As a generic knowledge-based activity, analysis can be disintegrated into the taxonomy of sub-types that encompasses categorization, parsing, evaluation, monitoring, and prediction. During the analysis stage, raw data is converted into information in the form of trends, patterns, clusters, sequences and so on. However, this task is accomplished via a sequence of primitive implications such as selection, cataloging, abstraction, specification, decomposition, matching, comparison, instantiation, interconnection, and transformation. If the information produced during analysis phase provides necessary understanding for extenuating a perilous event, then it can be termed as intelligence.
Cyber threat intelligence is the output of analysis based on identification, accumulation, and enhancement of pertinent data and information. Usually, the analysis consists of findings, facts, and forecasts that delineate the element of study and allow the appraisal and anticipation of events and consequences. The analysis should be unbiased, opportune, and most prominently accurate. A key role of the analyst is to seek for opportunities to produce new kinds of intelligence through blend from current intelligence. For instance, an analyst might spend quality time reading through white papers to extract IOCs that can be bestowed to network defenders. After reading such papers, the analyst might discover trends that can be drawn together into a tactical intelligence product for upper management.
More often interplay between collection and analysis process occurs, when analysts understand that the collection is not providing the required raw material; or possibly that different information needs to be accumulated for appropriate analysis. Typically, the analysts implement four basic types of reasoning to produce intelligence accurately. This includes deduction, induction, abduction and the scientific method. The analyst should be conscious of the diverse analytical pitfalls as bias and misperceptions can influence the analysis. And therefore, the result is value-added litigable information customized to a specific need.
The analysis is performed implementing a blend of human analysts and machines. Machines usually perform simpler, high volume chores that curtail a huge quantity of input data down to a more manageable subdivision. Later, human analysts apply a crucial level of judgment to this sieved data to ensure that the ultimate intelligence product contains minimum false positives.
Depending on the intelligence requirements, analytical strategies can either be hypothesis-driven or data-driven. During the data-driven analysis, machines play a leading number-crunching role. While during hypothesis-driven analysis, human analysts apply their curiosity, intuition, and imagination.
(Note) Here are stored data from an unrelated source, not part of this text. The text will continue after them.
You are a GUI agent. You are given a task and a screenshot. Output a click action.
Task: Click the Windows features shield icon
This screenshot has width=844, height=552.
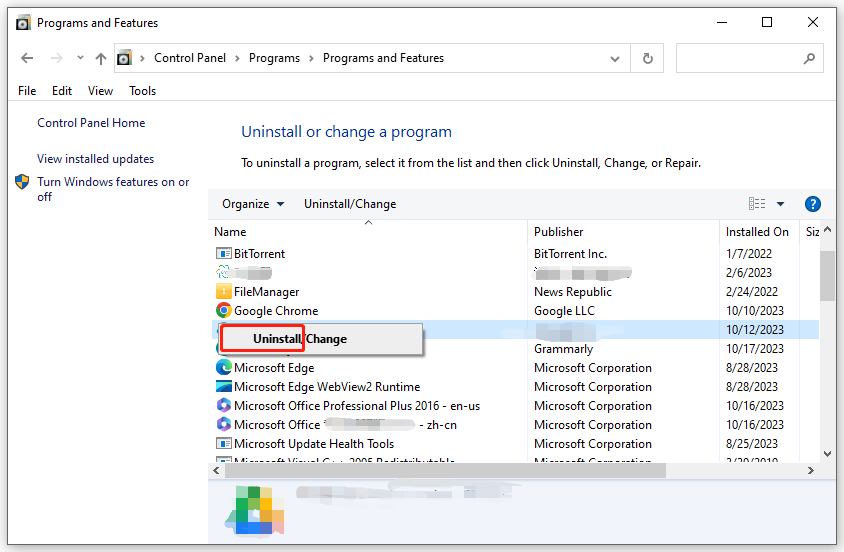click(23, 183)
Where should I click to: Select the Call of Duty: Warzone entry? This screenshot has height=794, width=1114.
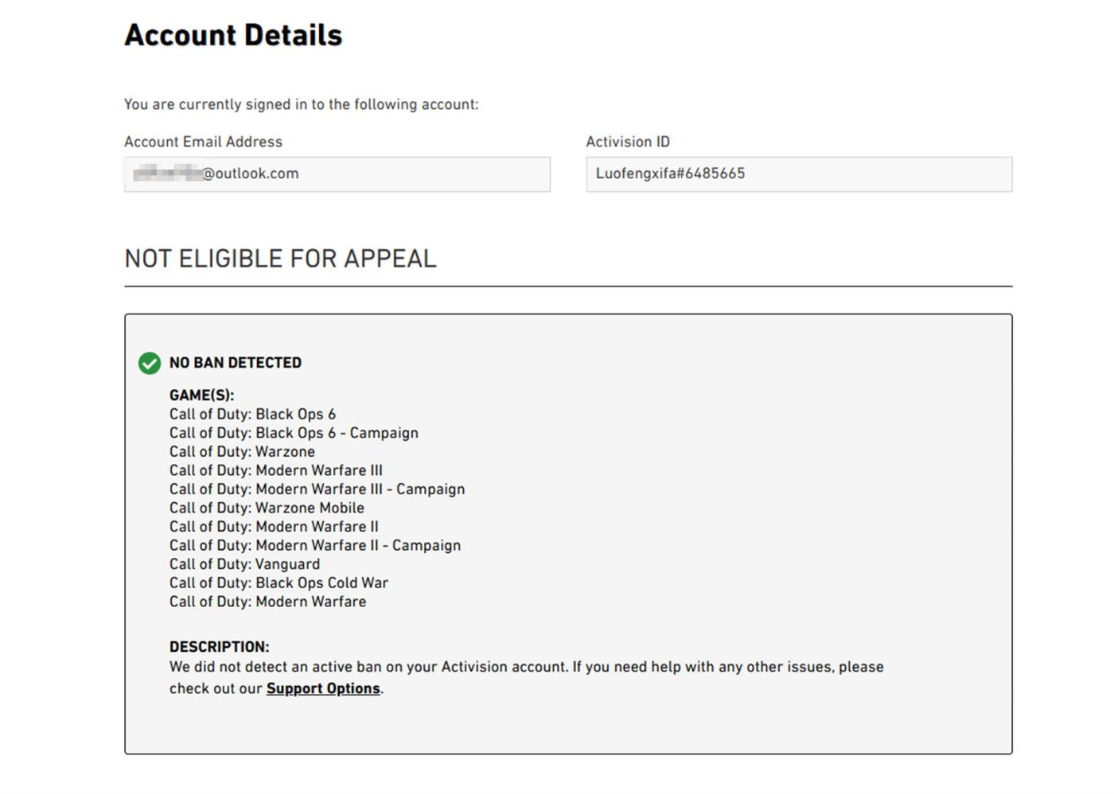[242, 452]
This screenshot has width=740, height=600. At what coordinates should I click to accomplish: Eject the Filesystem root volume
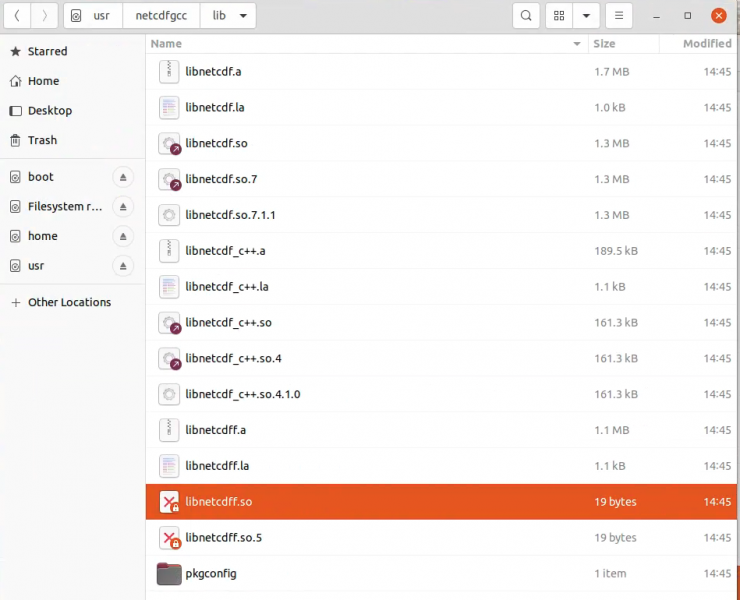pyautogui.click(x=123, y=207)
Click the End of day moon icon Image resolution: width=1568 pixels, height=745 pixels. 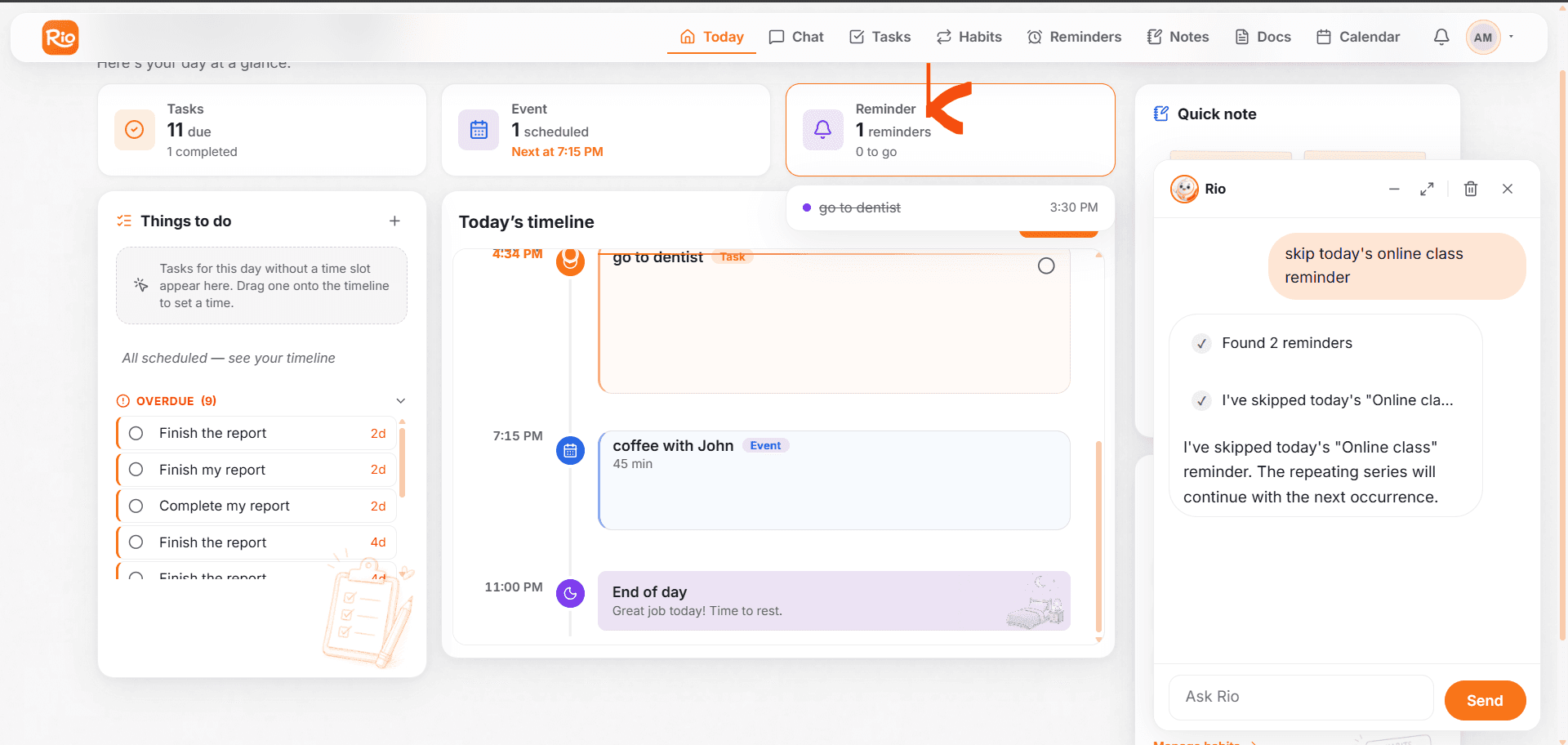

The hypothesis-driven analysis is the most effective and powerful approach as it is backed by a combination of innovative human and systematic machine.
Machine-based analytical methods
Employing machines to carry out or support threat intelligence analysis is considered a mature discipline. Based on the type of threat being analysed, machine-based analytical techniques are categorized as follows.
Generally, these are threats formerly encountered and identified by means of discovering similar attributes. Based on an analyst’s knowledge and tech-savvy, it can be expressed in the form of a production rule or other form of machine-executable procedure.
Unknown knowns are threats that are known about but have never been witnessed or have been previously witnessed but are not found at present because of altered attributes. However, they can be discovered using matching techniques such as:
• Hard matching – It is a technique where a threat is discovered by matching against a repeated identifier.
• Fuzzy matching – Under this technique, repeat identifiers are resolved through a fuzzier form of matching. Nevertheless, this returns a list of results depending on likely relevance, though the exact spellings or words may not match exactly.
• Geo-matching – It is a technique where geolocation data is used for identifying clusters of significant activity or hotspots.
• Social network analysis – Under this technique, networks of new, unknown threats are identified based on its association with other, known, threats.
Unknown unknowns are threats that have not been formerly encountered. However, they can be identified implementing two types of techniques:
• Supervised learning – It is a technique where threat attributes are induced by the machine (in the form of rules) based on historical examples where the result (threat or no threat) is known.
• Unsupervised learning – Under this method, the machine applies an automated learning technique on a huge quantity of data in order to identify threat attributes for itself.